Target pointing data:
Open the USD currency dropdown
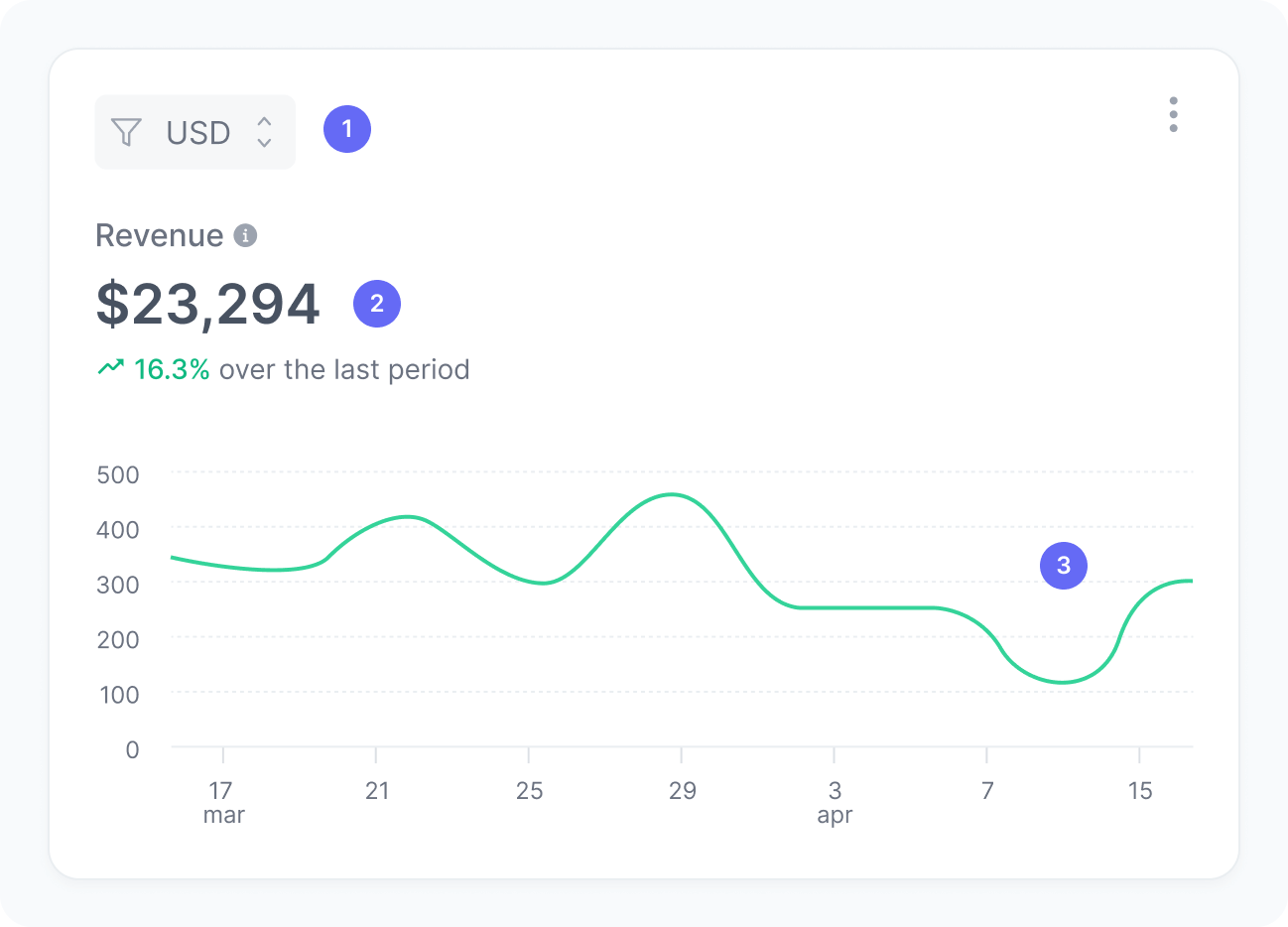The width and height of the screenshot is (1288, 927). 194,132
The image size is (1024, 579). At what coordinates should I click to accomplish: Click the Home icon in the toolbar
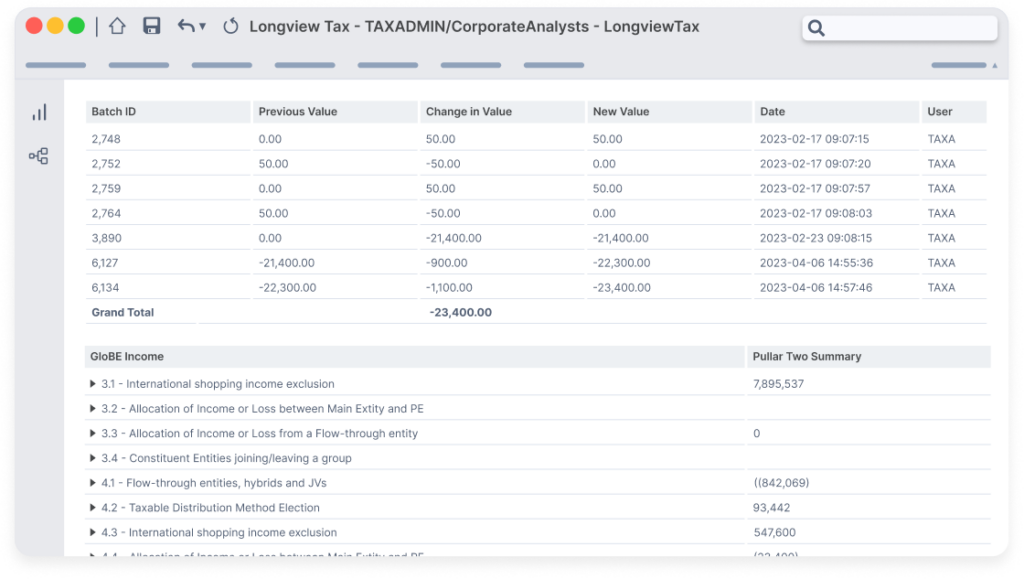coord(117,26)
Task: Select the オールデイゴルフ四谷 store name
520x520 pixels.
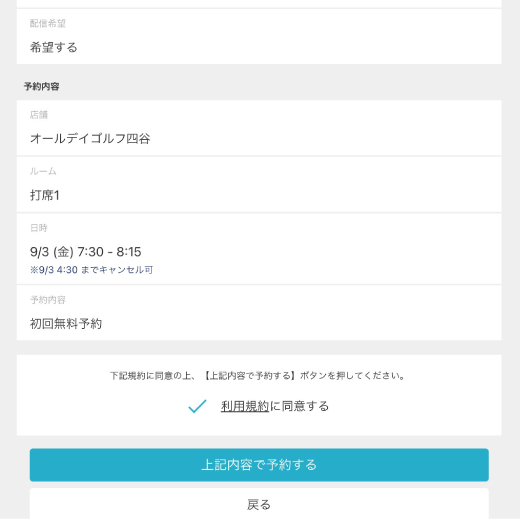Action: pos(90,138)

**WHAT TO WORK ON**
Write out the entries above again, switching "icon" to "button" and keeping everything else unchanged. Leave out the pictures.

**OUTPUT**
Open the USD currency dropdown
The width and height of the screenshot is (1288, 927). 194,132
The image size is (1024, 579). At what coordinates should I click to accomplish: Click the Home button in the toolbar
coord(117,26)
Task: Select the オールデイゴルフ四谷 store name
520x520 pixels.
Action: pos(90,138)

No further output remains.